[[ THE DATA, beginning ]]

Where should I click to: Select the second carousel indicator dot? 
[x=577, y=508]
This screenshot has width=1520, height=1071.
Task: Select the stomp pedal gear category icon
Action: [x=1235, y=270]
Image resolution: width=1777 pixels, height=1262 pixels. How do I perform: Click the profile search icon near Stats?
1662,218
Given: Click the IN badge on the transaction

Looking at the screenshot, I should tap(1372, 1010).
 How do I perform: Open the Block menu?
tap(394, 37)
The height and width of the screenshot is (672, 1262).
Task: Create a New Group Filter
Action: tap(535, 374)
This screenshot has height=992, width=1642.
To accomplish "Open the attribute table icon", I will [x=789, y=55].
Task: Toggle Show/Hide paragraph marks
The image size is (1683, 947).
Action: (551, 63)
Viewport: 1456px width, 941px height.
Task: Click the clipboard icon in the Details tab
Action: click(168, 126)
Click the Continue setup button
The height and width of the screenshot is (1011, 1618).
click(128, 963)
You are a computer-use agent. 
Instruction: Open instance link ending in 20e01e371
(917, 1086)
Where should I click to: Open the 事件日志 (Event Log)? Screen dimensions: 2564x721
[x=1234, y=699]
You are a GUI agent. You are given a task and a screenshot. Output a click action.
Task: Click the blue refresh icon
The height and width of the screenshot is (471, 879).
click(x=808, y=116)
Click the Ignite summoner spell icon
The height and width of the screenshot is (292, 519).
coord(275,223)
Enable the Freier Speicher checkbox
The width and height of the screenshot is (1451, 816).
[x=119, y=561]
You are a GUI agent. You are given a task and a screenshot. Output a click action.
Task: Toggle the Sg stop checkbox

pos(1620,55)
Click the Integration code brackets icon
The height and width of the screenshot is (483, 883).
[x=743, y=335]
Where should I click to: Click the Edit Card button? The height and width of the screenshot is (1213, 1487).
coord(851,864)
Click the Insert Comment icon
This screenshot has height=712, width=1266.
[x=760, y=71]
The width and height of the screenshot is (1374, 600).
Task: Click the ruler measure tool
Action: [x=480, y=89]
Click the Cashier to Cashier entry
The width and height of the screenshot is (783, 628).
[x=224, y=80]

[[ THE DATA, end ]]

→ **YOUR INSTRUCTIONS**:
Output the lines of the records above exactly as they appear, from the line containing "Task: Toggle Show/Hide paragraph marks" through the line containing "Task: Click the blue refresh icon".

→ **WORKED SOLUTION**:
Task: Toggle Show/Hide paragraph marks
The image size is (1683, 947).
Action: (551, 63)
Viewport: 1456px width, 941px height.
Task: Click the clipboard icon in the Details tab
Action: click(168, 126)
Click the Continue setup button
The height and width of the screenshot is (1011, 1618).
click(128, 963)
You are a computer-use agent. 
Instruction: Open instance link ending in 20e01e371
(917, 1086)
Where should I click to: Open the 事件日志 (Event Log)? Screen dimensions: 2564x721
[x=1234, y=699]
You are a GUI agent. You are given a task and a screenshot. Output a click action.
Task: Click the blue refresh icon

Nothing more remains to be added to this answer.